That as been a topic that I have commented on for years, many people do put security/personal possesions before their own escape route.

Making sure you can escape in total darkeness is important, that little catch may be easy if you can see.......


----------



## 88847 (May 9, 2005)

Hi guys

i am one of the secure concious parania motorhomers, but this is OUR choice, and it is difficult to explain the those who have never been robbed or broken into what it feels like afterwards................Imagine................waking up with armed robber 18 inches from bed,................how would you feel about security then, (i dont believe it would not be an issue)
We love motorhoming and hope to continue doing it for years to come, and we practice the escape from our M/H regularly, in fact we are very good at it now.

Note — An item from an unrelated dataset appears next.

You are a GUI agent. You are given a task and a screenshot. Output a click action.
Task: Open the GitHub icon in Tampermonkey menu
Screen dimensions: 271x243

it would be interesting to hear how many have actually benn robbed/broken into

Paul


----------



## Don_Madge (May 1, 2005)

Red0ne said:


> Hi guys
> 
> i am one of the secure concious parania motorhomers, but this is OUR choice, and it is difficult to explain the those who have never been robbed or broken into what it feels like afterwards................Imagine................waking up with armed robber 18 inches from bed,................how would you feel about security then, (i dont believe it would not be an issue)
> We love motorhoming and hope to continue doing it for years to come, and we practice the escape from our M/H regularly, in fact we are very good at it now.
> ...


Paul,

In 35 years of touring the continent as a tourist we have had the very good fortune of never having suffered the trauma of a robbery or been broken into. I can't say I know how you must feel, because I can't.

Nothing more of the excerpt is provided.